Ian Haysom, a veteran journalist and writer, is a news consultant for CHEK TV (Victoria, BC) recently wrote, “we came out of the trees once we learned to build shelters out of wood and burn fires.  We made wheels, windmills, Viking longships — then even larger ships that helped us explore the world — and we used wood to make violins and pianos and more elaborate homes and furniture and so on and so on.

Chairs at the Musée d’Orsay – When photos were allowed

And, of course, books.  And then newspapers.  Wood has been a technological marvel, but also crucial to our cultural and social and geographic development.  And religion.  Wood is there in the Bible – Jesus was a carpenter/and Noah made his ark out of wood.  And it’s there on Haida Gwaii, where the longhouses and totems are testaments to wood’s vital importance to communities past and present.”

In Chapter 15, Ennos talks about our strained relationship with wood;

“how it allowed us to come down from the trees and become a top predator, how it’s allowed us to colonize all the continents bar Antarctica; and ultimately how it enabled us to monopolize the land for ourselves.  In doing so we have transformed the planet; we have cleared vast areas of forest and altered the composition of the remaining woodland, but until the last few hundred years we did this in ways that were essentially sustainable.  It’s obvious, though that nowadays this is no longer the case”.

– Ennos, R. (2020). The Age of Wood.
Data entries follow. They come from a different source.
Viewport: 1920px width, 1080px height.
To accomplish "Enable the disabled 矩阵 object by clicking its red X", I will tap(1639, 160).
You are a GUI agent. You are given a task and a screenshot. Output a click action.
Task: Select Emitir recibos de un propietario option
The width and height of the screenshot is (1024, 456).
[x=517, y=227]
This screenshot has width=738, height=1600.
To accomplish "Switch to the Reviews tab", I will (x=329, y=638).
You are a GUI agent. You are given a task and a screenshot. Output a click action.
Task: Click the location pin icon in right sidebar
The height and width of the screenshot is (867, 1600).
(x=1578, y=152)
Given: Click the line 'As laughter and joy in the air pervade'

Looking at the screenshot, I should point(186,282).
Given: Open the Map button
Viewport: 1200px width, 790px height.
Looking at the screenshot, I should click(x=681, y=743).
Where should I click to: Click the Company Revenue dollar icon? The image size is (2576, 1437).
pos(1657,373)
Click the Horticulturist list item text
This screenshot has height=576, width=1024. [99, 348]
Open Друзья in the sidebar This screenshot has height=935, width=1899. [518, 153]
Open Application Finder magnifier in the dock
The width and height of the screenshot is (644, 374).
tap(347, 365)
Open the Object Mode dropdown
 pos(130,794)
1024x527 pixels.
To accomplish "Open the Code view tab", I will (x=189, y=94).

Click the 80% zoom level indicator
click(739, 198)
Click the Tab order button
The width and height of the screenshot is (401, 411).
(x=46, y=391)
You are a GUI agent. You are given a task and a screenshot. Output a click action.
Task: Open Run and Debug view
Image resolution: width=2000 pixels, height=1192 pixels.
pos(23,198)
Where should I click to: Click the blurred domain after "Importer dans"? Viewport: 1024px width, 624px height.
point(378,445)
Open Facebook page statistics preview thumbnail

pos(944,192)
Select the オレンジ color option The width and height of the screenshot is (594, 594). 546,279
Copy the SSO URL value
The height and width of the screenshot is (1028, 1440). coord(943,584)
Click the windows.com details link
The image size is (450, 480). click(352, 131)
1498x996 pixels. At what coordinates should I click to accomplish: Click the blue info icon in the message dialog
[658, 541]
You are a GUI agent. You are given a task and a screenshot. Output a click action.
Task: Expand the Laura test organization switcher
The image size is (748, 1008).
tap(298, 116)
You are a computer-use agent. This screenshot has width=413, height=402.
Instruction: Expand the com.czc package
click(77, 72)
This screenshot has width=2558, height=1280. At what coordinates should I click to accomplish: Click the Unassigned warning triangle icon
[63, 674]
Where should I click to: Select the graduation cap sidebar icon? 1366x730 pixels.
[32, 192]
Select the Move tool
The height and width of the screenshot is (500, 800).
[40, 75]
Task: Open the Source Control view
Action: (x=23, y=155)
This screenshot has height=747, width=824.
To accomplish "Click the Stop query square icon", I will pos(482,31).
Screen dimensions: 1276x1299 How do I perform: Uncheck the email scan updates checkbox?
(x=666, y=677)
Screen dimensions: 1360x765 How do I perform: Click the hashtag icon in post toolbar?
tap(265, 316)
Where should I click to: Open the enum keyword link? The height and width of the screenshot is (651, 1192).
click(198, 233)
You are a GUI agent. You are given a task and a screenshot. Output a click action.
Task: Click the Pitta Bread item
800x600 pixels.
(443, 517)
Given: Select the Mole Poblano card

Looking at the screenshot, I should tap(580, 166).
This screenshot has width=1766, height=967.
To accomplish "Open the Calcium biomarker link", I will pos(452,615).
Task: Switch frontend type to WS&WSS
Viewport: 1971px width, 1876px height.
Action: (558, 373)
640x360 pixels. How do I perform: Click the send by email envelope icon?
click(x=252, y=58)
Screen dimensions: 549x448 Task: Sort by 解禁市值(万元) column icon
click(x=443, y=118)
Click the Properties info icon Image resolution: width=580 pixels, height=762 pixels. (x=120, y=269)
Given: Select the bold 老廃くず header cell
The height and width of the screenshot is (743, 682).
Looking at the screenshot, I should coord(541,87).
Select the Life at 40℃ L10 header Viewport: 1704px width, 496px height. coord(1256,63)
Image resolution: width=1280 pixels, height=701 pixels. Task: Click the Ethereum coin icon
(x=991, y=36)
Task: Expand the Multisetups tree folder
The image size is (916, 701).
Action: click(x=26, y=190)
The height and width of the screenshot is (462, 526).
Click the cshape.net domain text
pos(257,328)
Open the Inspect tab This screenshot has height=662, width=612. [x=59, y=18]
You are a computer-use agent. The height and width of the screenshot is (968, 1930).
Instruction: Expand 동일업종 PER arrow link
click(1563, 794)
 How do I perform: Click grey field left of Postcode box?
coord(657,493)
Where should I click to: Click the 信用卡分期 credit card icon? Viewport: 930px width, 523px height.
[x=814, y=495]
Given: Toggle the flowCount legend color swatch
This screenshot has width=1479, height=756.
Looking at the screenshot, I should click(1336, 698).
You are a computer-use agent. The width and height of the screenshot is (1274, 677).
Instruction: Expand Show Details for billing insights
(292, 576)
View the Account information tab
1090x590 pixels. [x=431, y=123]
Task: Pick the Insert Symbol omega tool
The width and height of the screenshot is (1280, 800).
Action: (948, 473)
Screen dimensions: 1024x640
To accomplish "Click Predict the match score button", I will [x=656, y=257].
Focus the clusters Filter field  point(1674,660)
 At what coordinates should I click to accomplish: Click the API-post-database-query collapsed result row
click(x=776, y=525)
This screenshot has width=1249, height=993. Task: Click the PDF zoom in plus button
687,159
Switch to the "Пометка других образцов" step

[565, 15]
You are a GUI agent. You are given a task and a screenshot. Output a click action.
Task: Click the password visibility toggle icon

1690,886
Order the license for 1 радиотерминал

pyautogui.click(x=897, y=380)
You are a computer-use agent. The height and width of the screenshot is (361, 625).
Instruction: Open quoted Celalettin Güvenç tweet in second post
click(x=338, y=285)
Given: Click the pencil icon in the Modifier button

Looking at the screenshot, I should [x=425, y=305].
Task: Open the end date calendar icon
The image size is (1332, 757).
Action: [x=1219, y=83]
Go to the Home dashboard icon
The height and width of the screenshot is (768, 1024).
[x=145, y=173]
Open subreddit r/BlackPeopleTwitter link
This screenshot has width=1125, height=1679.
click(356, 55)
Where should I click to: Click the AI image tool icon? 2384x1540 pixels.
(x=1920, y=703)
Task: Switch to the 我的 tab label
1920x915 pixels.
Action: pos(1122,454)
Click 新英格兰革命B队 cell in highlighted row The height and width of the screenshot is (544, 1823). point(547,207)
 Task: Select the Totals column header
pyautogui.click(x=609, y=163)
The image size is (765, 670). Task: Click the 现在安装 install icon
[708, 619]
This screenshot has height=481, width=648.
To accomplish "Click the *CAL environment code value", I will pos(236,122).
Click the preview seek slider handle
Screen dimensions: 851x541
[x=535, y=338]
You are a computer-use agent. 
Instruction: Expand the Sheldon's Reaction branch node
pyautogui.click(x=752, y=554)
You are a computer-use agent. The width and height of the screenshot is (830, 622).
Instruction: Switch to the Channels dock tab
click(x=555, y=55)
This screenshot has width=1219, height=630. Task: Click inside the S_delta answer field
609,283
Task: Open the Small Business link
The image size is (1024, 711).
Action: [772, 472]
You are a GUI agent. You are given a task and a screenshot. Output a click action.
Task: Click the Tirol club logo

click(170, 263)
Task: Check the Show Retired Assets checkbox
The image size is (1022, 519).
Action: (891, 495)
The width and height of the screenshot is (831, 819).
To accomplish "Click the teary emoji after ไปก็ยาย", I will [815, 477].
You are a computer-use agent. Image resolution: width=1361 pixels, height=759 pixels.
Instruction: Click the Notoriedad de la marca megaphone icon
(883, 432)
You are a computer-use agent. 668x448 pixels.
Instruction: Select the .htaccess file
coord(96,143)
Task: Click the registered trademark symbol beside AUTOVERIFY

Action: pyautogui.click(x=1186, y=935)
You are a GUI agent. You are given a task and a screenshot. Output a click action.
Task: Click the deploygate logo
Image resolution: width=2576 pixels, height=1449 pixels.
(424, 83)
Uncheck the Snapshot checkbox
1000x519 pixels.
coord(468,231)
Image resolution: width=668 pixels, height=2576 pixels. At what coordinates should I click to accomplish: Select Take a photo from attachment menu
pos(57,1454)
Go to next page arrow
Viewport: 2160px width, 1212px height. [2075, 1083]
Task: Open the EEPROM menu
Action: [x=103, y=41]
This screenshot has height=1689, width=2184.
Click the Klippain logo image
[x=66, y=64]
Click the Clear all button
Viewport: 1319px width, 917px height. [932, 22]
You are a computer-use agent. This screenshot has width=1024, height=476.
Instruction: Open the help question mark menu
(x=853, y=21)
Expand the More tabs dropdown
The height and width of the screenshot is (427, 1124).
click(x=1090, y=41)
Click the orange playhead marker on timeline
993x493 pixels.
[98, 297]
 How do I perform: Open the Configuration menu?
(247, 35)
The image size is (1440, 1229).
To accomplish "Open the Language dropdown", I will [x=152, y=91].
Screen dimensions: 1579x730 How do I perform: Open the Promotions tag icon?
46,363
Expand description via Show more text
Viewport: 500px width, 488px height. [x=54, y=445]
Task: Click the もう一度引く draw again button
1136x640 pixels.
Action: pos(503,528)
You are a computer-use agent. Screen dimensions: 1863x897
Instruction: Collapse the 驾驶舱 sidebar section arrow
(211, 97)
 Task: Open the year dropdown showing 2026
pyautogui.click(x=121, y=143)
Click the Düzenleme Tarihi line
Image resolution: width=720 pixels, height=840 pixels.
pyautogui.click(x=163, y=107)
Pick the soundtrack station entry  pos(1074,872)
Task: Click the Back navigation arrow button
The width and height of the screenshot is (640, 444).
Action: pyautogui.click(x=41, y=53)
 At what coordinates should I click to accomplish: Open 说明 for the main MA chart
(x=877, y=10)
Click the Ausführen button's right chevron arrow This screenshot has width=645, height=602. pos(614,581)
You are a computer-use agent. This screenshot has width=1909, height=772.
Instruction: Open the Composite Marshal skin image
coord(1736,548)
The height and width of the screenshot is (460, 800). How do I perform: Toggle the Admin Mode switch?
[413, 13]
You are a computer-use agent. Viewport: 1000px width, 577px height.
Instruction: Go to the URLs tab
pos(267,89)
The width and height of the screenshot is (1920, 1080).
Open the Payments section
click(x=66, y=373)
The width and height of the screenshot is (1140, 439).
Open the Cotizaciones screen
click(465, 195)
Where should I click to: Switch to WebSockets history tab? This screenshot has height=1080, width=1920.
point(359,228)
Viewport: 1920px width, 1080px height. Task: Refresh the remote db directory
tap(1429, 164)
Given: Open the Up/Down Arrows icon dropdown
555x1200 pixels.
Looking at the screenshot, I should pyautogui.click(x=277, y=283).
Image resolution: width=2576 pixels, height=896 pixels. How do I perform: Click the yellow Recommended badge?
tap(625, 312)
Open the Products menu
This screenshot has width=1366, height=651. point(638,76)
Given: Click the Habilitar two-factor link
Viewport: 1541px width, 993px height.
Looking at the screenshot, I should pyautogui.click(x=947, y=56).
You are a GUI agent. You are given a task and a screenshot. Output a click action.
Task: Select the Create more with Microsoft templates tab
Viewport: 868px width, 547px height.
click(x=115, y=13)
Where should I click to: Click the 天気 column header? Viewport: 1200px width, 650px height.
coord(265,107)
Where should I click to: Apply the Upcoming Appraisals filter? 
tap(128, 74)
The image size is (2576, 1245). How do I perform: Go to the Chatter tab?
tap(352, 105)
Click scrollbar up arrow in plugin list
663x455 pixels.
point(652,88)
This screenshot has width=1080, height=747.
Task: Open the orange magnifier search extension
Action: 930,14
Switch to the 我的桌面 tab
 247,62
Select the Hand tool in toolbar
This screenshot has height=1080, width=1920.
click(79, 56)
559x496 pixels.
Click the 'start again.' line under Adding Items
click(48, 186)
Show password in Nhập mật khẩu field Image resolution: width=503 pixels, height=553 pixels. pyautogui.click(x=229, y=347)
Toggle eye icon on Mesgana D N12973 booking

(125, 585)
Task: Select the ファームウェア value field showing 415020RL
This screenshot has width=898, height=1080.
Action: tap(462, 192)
Scribner.

There are few places on earth that can match the diversity of Canada’s vast forests.  In particular, the province of BC is home to 40 different tree species and biogeoclimatic zones.

British Columbia (BC) is one of the world’s largest exporters of wood products.

Our forestry sector has attractive opportunities in mills, forestry operations, the manufacturing of high-quality forest products and value-added wood products, as well as biofuels.

From planting forests to manufacturing products, the forest sector in BC is a sophisticated and interconnected network involving sustainable forest management, wood processing and hundreds of communities that live, work, and play in these forests. 

Forestry is an important driving force in the Vancouver Island economy, particularly in rural communities.  We respect the tree.  We rarely take it for granted.  The tree is central to our landscape, to our economy, to life itself.  They help us breathe.

Bowren Lake Circuit – Near Caribou Falls

We fight battles over the tree, hike and bike in our forests and use its product in just about every endeavour – from building houses to sitting at our table for dinner.

TJ Watt is a bit of a modern Lorax.  He is co-founder, campaigner, and photographer with the Ancient Forest Alliance.  TJ was named National Geographic Explorer and Royal Canadian Geographical Society Explorer this recent October and received a Trebek Initiative grant.

He uses his camera to protect old-growth trees in British Columbia, capturing the ancient giants before — and after — they’ve been cut down.  It’s all in the hopes of raising enough public pressure that the B.C. The government will end old-growth logging.  But why are these ancient trees being logged in the first place?  And what’s going to happen next?

Listen to CBC’s Podcast of The Doc Project – Big Tree Hunt – Aired November 28.  It is highly informative and thought-provoking: Follow producer, Brad Badelt as he speaks to people from all sides of this complicated issue, from logging supporters to ecological activists; forestry experts to policymakers and joins TJ Watt and his camera on their bushwhacking hunt for the next Big Tree.

And next time you sit around a campfire, take a breath and give thanks. 
Reflect on just how far…or not…we’ve stepped away from our forest canopies.

“God has cared for these trees, saved them from drought, disease, avalanches, and a thousand tempests and floods. But he cannot save them from fools.”